(DATA)
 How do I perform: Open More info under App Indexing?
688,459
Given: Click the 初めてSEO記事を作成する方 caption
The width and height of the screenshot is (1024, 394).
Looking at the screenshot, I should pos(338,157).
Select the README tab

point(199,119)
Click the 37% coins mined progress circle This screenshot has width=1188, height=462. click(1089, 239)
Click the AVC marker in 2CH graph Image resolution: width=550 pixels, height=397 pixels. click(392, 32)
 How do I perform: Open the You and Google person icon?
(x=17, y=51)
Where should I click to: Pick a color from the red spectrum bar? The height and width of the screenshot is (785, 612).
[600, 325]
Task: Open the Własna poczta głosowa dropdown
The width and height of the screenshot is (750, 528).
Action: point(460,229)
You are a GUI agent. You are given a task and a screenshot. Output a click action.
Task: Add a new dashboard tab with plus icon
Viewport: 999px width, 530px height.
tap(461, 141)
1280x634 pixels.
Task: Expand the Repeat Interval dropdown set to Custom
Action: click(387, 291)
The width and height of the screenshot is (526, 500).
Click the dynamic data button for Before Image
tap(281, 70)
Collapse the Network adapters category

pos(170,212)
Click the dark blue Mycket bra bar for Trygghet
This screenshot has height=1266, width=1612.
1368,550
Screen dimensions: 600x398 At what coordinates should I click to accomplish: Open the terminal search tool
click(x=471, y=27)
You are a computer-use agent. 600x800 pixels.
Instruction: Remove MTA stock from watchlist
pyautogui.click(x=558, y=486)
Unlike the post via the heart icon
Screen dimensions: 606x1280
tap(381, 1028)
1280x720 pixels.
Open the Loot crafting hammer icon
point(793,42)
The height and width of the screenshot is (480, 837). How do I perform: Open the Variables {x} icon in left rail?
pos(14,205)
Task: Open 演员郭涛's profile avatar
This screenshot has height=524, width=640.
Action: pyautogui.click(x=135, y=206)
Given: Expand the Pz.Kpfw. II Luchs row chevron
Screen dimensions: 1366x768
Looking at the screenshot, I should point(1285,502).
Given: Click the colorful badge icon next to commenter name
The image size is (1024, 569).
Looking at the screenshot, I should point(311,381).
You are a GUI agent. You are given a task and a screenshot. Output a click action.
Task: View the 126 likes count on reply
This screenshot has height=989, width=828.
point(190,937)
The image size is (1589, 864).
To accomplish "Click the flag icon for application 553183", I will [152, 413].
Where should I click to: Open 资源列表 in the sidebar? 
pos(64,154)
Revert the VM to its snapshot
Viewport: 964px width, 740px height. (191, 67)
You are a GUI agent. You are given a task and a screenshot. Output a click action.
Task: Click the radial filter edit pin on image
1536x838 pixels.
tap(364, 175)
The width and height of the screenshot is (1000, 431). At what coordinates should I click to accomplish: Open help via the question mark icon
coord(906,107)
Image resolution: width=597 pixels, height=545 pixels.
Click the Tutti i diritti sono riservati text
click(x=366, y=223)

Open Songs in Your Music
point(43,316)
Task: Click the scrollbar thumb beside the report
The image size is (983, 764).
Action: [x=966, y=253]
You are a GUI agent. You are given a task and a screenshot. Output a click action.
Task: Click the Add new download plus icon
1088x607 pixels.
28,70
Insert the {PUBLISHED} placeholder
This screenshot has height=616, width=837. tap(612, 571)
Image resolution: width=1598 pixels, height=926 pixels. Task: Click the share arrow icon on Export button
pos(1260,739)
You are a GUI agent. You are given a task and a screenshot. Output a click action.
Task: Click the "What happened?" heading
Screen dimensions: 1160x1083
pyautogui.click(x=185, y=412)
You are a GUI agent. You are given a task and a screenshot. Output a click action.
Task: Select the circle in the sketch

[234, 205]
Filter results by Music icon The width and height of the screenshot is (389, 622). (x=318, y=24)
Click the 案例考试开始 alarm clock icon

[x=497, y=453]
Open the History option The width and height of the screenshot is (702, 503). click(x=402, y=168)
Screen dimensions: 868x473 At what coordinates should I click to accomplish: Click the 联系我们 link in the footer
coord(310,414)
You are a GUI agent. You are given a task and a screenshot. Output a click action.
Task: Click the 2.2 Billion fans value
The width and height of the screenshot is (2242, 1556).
(End DATA)
- **WHAT YOU NEED TO DO**
The records above should be returned exactly.

- **PROBLEM SOLUTION**
 How do I perform: Open More info under App Indexing?
688,459
Given: Click the 初めてSEO記事を作成する方 caption
The width and height of the screenshot is (1024, 394).
Looking at the screenshot, I should pos(338,157).
Select the README tab

point(199,119)
Click the 37% coins mined progress circle This screenshot has width=1188, height=462. click(1089, 239)
Click the AVC marker in 2CH graph Image resolution: width=550 pixels, height=397 pixels. click(392, 32)
 How do I perform: Open the You and Google person icon?
(x=17, y=51)
Where should I click to: Pick a color from the red spectrum bar? The height and width of the screenshot is (785, 612).
[600, 325]
Task: Open the Własna poczta głosowa dropdown
The width and height of the screenshot is (750, 528).
Action: point(460,229)
You are a GUI agent. You are given a task and a screenshot. Output a click action.
Task: Add a new dashboard tab with plus icon
Viewport: 999px width, 530px height.
tap(461, 141)
1280x634 pixels.
Task: Expand the Repeat Interval dropdown set to Custom
Action: click(387, 291)
The width and height of the screenshot is (526, 500).
Click the dynamic data button for Before Image
tap(281, 70)
Collapse the Network adapters category

pos(170,212)
Click the dark blue Mycket bra bar for Trygghet
This screenshot has height=1266, width=1612.
1368,550
Screen dimensions: 600x398 At what coordinates should I click to accomplish: Open the terminal search tool
click(x=471, y=27)
You are a computer-use agent. 600x800 pixels.
Instruction: Remove MTA stock from watchlist
pyautogui.click(x=558, y=486)
Unlike the post via the heart icon
Screen dimensions: 606x1280
tap(381, 1028)
1280x720 pixels.
Open the Loot crafting hammer icon
point(793,42)
The height and width of the screenshot is (480, 837). How do I perform: Open the Variables {x} icon in left rail?
pos(14,205)
Task: Open 演员郭涛's profile avatar
This screenshot has height=524, width=640.
Action: pyautogui.click(x=135, y=206)
Given: Expand the Pz.Kpfw. II Luchs row chevron
Screen dimensions: 1366x768
Looking at the screenshot, I should point(1285,502).
Given: Click the colorful badge icon next to commenter name
The image size is (1024, 569).
Looking at the screenshot, I should point(311,381).
You are a GUI agent. You are given a task and a screenshot. Output a click action.
Task: View the 126 likes count on reply
This screenshot has height=989, width=828.
point(190,937)
The image size is (1589, 864).
To accomplish "Click the flag icon for application 553183", I will [152, 413].
Where should I click to: Open 资源列表 in the sidebar? 
pos(64,154)
Revert the VM to its snapshot
Viewport: 964px width, 740px height. (191, 67)
You are a GUI agent. You are given a task and a screenshot. Output a click action.
Task: Click the radial filter edit pin on image
1536x838 pixels.
tap(364, 175)
The width and height of the screenshot is (1000, 431). At what coordinates should I click to accomplish: Open help via the question mark icon
coord(906,107)
Image resolution: width=597 pixels, height=545 pixels.
Click the Tutti i diritti sono riservati text
click(x=366, y=223)

Open Songs in Your Music
point(43,316)
Task: Click the scrollbar thumb beside the report
The image size is (983, 764).
Action: [x=966, y=253]
You are a GUI agent. You are given a task and a screenshot. Output a click action.
Task: Click the Add new download plus icon
1088x607 pixels.
28,70
Insert the {PUBLISHED} placeholder
This screenshot has height=616, width=837. tap(612, 571)
Image resolution: width=1598 pixels, height=926 pixels. Task: Click the share arrow icon on Export button
pos(1260,739)
You are a GUI agent. You are given a task and a screenshot. Output a click action.
Task: Click the "What happened?" heading
Screen dimensions: 1160x1083
pyautogui.click(x=185, y=412)
You are a GUI agent. You are given a task and a screenshot. Output a click action.
Task: Select the circle in the sketch

[234, 205]
Filter results by Music icon The width and height of the screenshot is (389, 622). (x=318, y=24)
Click the 案例考试开始 alarm clock icon

[x=497, y=453]
Open the History option The width and height of the screenshot is (702, 503). click(x=402, y=168)
Screen dimensions: 868x473 At what coordinates should I click to accomplish: Click the 联系我们 link in the footer
coord(310,414)
You are a GUI agent. You are given a task and a screenshot. Output a click action.
Task: Click the 2.2 Billion fans value
The width and height of the screenshot is (2242, 1556).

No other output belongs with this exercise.